• onde está (ii)

    antes de seguir viagem
    eu joguei todos meus mapas fora.

    era uma coleção de mapas
    analógica

    uma pasta se fazia de abrigo
    estático

    de tantas cidades
    movimentadas

    e alguns vilarejos
    em mapas caseiros rabiscados

    (que eu amo)

    mapas de papel
    como aqueles

    que se empunhamos na rua
    no brasil

    nos acusam “turista!”
    e pensam que temos dinheiro

    é mais barato que um celular
    um mapa de papel

    não depende de conexão, internet
    nem energia elétrica

    mas um mapa de papel
    é um emissário de algum tempo que partiu.

    eu guardava mapas
    há uns 10 anos

    de ljubljana, de mauá,
    amsterdam, são paulo

    são paulo nunca cabe inteira nos mapas
    e nem tentam, eles existem pelos bairros

    tão pequenos que não dá pra ler as ruas
    não parecem ser feitos para uso

    mapas de rodovias, eu guardei
    remanescentes

    de um desejo já caduco
    de pilotar estradas

    (a carteira de motorista, depois dos trinta,
    à família que quis me perpetuar criança, até hoje)

    não me lembro se tive de goiânia
    tinha esgotado florianópolis

    mas eu tive uma blusa da ilha do desterro
    quando ainda não conhecia o seu nome

    era pequena, e podia-se apontar um lugar
    na barriga

    eu não gostava
    nunca gostei de brincadeiras de toque

    intrometido
    ainda que jocoso, piada

    é um corpo
    que devaneia sobre cidades

    e sobretudo pensa em percorrê-las a pé
    todos os dias

    enquanto não cabem
    maiores montanhas

    e rodovias.

    gosto de subir aos ares
    ainda que isso custe combustíveis

    mas eu fiz o feito tão pouco
    que não integro estatística alguma.

    uma esporádica prática
    alimentada dia-a-dia

    de estar entre os lugares
    conhecer as conexões

    os caminhos
    o nada entre os pontos

    a ligadura.
    o eixo

    que se espalha
    pelos mapas.

    longe do turismo,
    as bordas

    o encontro
    descoberta.

  • fortalezas

    escrever sobre um não-dito. escrever sobre um partido. escrever sobre uma cara lavada, encontrada no meio da multidão tentando ir pra casa. descobrir no meio da estória que a personagem não tinha modos, não tinha um facão, para cortar todo o mato em volta que leva à passagem do caminho. o cantinho no meio do mato imenso na multidão.

    na canção falava de pessoas-árvore, de onde saía uma cobra e então dissolvia. abria outra variação. no sonho contava laços e obras, pulando de pedacinhos, dormindo numa caixa vermelha, abrigada da chuva num lugar estranho, temporário, porém amigo.

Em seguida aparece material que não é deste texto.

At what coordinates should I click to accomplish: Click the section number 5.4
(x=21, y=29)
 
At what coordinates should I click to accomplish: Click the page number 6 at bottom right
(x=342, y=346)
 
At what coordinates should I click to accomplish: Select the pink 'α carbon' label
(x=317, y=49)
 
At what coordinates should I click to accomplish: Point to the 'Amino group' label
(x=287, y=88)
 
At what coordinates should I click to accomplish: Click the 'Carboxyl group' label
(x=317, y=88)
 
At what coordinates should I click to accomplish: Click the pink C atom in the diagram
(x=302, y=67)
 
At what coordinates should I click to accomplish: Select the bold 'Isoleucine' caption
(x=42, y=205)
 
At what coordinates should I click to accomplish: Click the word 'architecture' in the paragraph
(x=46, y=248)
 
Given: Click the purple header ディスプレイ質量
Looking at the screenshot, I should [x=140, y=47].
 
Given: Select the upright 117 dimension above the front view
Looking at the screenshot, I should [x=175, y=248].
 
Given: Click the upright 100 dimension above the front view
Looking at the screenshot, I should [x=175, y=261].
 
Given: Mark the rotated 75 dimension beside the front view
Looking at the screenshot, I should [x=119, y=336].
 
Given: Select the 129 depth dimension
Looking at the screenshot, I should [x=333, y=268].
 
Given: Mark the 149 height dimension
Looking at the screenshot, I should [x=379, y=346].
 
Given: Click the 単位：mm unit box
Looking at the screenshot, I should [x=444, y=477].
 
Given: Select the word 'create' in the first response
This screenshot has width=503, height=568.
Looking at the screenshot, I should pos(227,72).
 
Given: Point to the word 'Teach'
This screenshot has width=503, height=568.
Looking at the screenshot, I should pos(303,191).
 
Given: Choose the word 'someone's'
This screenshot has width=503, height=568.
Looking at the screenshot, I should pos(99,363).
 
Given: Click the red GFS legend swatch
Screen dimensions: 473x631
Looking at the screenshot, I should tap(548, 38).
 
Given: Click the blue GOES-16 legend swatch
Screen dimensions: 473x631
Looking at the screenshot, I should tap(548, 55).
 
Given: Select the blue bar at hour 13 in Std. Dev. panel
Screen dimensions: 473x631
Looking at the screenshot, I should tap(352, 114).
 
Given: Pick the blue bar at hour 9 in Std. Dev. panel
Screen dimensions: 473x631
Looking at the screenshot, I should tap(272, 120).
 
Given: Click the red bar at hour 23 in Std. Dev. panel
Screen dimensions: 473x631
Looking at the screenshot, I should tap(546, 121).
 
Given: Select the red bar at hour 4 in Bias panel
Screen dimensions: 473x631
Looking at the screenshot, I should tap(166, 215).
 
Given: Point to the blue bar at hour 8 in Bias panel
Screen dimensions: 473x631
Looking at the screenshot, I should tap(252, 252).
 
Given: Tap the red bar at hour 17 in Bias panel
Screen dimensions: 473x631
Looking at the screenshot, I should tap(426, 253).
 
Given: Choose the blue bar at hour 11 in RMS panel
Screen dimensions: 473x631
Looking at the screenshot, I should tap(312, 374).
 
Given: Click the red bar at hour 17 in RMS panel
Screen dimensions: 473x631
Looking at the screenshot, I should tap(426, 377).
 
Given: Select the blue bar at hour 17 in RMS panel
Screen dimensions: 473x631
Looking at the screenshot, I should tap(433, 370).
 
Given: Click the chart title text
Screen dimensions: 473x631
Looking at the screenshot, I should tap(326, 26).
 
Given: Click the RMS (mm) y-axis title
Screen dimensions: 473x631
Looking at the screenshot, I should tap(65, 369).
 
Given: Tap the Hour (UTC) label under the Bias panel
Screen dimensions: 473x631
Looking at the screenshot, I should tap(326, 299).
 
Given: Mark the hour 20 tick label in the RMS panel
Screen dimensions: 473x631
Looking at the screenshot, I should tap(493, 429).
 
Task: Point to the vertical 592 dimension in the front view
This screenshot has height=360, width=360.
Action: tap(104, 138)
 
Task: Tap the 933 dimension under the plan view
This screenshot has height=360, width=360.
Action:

    desconhecia os vestígios. no meio de uma urgência poderia esquecer a bússola, o facão ou algumas memórias essenciais para se guiar e traçar o percurso por si. ficaria então vulnerável, exposta a fatos e acasos sem ao menos uma ferramenta. serão sempre chances de se descobrir um desvio, um atalho talvez, mas tampouco algo que se queira desejar.

    no campo de plantações que encontrara no outono anterior, poderia visitar mais vezes, todos os dias talvez, mas sempre um obstáculo as ladeiras, e as relações que foram tecidas dentre, e as imagens evocadas por cada um desses eventos. mesmo um vídeo, cheio de sorrisos afeto e movimentos-percurso, foi acontecido, de tal mutualidade e desprendimento que permanece na ilha de edição, aguardando talvez um repente que irá trazê-lo a todo custo à vida, enfim à vida, ao fluxo corrente, onde não há receios de existir porque sim importa.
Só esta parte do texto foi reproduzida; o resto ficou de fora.